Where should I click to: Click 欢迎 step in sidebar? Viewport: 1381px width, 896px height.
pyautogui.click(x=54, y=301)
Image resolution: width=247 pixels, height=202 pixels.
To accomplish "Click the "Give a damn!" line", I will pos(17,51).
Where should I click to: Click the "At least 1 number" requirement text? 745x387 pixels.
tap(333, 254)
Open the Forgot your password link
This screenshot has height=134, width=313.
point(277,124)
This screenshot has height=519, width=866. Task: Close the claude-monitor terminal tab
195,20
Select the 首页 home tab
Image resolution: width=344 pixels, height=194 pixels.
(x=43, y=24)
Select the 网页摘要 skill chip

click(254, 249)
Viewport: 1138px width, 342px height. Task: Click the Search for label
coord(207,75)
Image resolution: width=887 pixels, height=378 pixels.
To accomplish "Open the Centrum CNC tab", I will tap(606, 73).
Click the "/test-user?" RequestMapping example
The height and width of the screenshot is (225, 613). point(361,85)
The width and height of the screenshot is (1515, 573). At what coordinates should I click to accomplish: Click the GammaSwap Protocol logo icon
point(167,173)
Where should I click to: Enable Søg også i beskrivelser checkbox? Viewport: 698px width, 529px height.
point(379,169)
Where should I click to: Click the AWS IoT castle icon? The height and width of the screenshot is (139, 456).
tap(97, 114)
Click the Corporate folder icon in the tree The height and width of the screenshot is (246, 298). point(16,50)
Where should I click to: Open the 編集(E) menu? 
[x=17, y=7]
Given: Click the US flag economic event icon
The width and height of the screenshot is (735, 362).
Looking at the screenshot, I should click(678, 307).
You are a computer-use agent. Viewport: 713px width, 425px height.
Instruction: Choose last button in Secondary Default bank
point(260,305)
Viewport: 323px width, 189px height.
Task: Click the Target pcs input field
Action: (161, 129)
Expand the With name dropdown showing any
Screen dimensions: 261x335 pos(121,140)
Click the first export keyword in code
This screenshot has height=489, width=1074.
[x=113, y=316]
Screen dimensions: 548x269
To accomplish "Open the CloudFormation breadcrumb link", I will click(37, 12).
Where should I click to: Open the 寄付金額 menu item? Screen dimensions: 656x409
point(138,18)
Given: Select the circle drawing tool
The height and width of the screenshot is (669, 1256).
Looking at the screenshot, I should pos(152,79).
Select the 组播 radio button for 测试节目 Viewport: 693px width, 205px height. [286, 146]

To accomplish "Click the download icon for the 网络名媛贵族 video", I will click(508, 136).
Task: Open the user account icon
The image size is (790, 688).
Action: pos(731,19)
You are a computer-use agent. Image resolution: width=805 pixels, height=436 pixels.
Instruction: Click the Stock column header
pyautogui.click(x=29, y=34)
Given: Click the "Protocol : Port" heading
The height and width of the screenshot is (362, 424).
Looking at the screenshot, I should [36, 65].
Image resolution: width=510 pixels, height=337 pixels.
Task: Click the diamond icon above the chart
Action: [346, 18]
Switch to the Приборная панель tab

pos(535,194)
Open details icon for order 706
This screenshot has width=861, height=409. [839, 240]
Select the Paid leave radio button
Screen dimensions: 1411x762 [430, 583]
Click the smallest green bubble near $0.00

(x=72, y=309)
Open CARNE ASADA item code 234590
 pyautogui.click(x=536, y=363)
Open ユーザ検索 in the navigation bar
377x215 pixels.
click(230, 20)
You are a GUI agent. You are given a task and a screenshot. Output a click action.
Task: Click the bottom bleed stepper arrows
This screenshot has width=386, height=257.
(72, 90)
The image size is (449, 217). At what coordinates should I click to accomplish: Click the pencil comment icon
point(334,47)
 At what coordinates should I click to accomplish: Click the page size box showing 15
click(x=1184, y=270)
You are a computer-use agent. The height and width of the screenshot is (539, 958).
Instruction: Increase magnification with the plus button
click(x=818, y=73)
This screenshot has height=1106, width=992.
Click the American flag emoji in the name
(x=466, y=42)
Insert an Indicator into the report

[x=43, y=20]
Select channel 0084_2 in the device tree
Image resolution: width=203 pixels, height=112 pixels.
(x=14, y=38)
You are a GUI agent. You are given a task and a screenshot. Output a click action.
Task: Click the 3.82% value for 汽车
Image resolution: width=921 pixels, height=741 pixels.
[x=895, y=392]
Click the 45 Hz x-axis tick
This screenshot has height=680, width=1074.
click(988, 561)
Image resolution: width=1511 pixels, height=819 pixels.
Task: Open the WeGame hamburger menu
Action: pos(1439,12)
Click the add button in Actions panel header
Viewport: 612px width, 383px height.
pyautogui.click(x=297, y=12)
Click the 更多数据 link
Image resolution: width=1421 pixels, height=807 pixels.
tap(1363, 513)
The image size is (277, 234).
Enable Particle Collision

** Directions for this task **
Going line by line, set down the data above exactly as given.

** Your solution **
Where should I click to: Click 欢迎 step in sidebar? Viewport: 1381px width, 896px height.
pyautogui.click(x=54, y=301)
Image resolution: width=247 pixels, height=202 pixels.
To accomplish "Click the "Give a damn!" line", I will pos(17,51).
Where should I click to: Click the "At least 1 number" requirement text? 745x387 pixels.
tap(333, 254)
Open the Forgot your password link
This screenshot has height=134, width=313.
point(277,124)
This screenshot has height=519, width=866. Task: Close the claude-monitor terminal tab
195,20
Select the 首页 home tab
Image resolution: width=344 pixels, height=194 pixels.
(x=43, y=24)
Select the 网页摘要 skill chip

click(254, 249)
Viewport: 1138px width, 342px height. Task: Click the Search for label
coord(207,75)
Image resolution: width=887 pixels, height=378 pixels.
To accomplish "Open the Centrum CNC tab", I will tap(606, 73).
Click the "/test-user?" RequestMapping example
The height and width of the screenshot is (225, 613). point(361,85)
The width and height of the screenshot is (1515, 573). At what coordinates should I click to accomplish: Click the GammaSwap Protocol logo icon
point(167,173)
Where should I click to: Enable Søg også i beskrivelser checkbox? Viewport: 698px width, 529px height.
point(379,169)
Where should I click to: Click the AWS IoT castle icon? The height and width of the screenshot is (139, 456).
tap(97, 114)
Click the Corporate folder icon in the tree The height and width of the screenshot is (246, 298). point(16,50)
Where should I click to: Open the 編集(E) menu? 
[x=17, y=7]
Given: Click the US flag economic event icon
The width and height of the screenshot is (735, 362).
Looking at the screenshot, I should click(678, 307).
You are a computer-use agent. Viewport: 713px width, 425px height.
Instruction: Choose last button in Secondary Default bank
point(260,305)
Viewport: 323px width, 189px height.
Task: Click the Target pcs input field
Action: (161, 129)
Expand the With name dropdown showing any
Screen dimensions: 261x335 pos(121,140)
Click the first export keyword in code
This screenshot has height=489, width=1074.
[x=113, y=316]
Screen dimensions: 548x269
To accomplish "Open the CloudFormation breadcrumb link", I will click(37, 12).
Where should I click to: Open the 寄付金額 menu item? Screen dimensions: 656x409
point(138,18)
Given: Select the circle drawing tool
The height and width of the screenshot is (669, 1256).
Looking at the screenshot, I should pos(152,79).
Select the 组播 radio button for 测试节目 Viewport: 693px width, 205px height. [286, 146]

To accomplish "Click the download icon for the 网络名媛贵族 video", I will click(508, 136).
Task: Open the user account icon
The image size is (790, 688).
Action: pos(731,19)
You are a computer-use agent. Image resolution: width=805 pixels, height=436 pixels.
Instruction: Click the Stock column header
pyautogui.click(x=29, y=34)
Given: Click the "Protocol : Port" heading
The height and width of the screenshot is (362, 424).
Looking at the screenshot, I should [36, 65].
Image resolution: width=510 pixels, height=337 pixels.
Task: Click the diamond icon above the chart
Action: [346, 18]
Switch to the Приборная панель tab

pos(535,194)
Open details icon for order 706
This screenshot has width=861, height=409. [839, 240]
Select the Paid leave radio button
Screen dimensions: 1411x762 [430, 583]
Click the smallest green bubble near $0.00

(x=72, y=309)
Open CARNE ASADA item code 234590
 pyautogui.click(x=536, y=363)
Open ユーザ検索 in the navigation bar
377x215 pixels.
click(230, 20)
You are a GUI agent. You are given a task and a screenshot. Output a click action.
Task: Click the bottom bleed stepper arrows
This screenshot has width=386, height=257.
(72, 90)
The image size is (449, 217). At what coordinates should I click to accomplish: Click the pencil comment icon
point(334,47)
 At what coordinates should I click to accomplish: Click the page size box showing 15
click(x=1184, y=270)
You are a computer-use agent. The height and width of the screenshot is (539, 958).
Instruction: Increase magnification with the plus button
click(x=818, y=73)
This screenshot has height=1106, width=992.
Click the American flag emoji in the name
(x=466, y=42)
Insert an Indicator into the report

[x=43, y=20]
Select channel 0084_2 in the device tree
Image resolution: width=203 pixels, height=112 pixels.
(x=14, y=38)
You are a GUI agent. You are given a task and a screenshot. Output a click action.
Task: Click the 3.82% value for 汽车
Image resolution: width=921 pixels, height=741 pixels.
[x=895, y=392]
Click the 45 Hz x-axis tick
This screenshot has height=680, width=1074.
click(988, 561)
Image resolution: width=1511 pixels, height=819 pixels.
Task: Open the WeGame hamburger menu
Action: pos(1439,12)
Click the add button in Actions panel header
Viewport: 612px width, 383px height.
pyautogui.click(x=297, y=12)
Click the 更多数据 link
Image resolution: width=1421 pixels, height=807 pixels.
tap(1363, 513)
The image size is (277, 234).
Enable Particle Collision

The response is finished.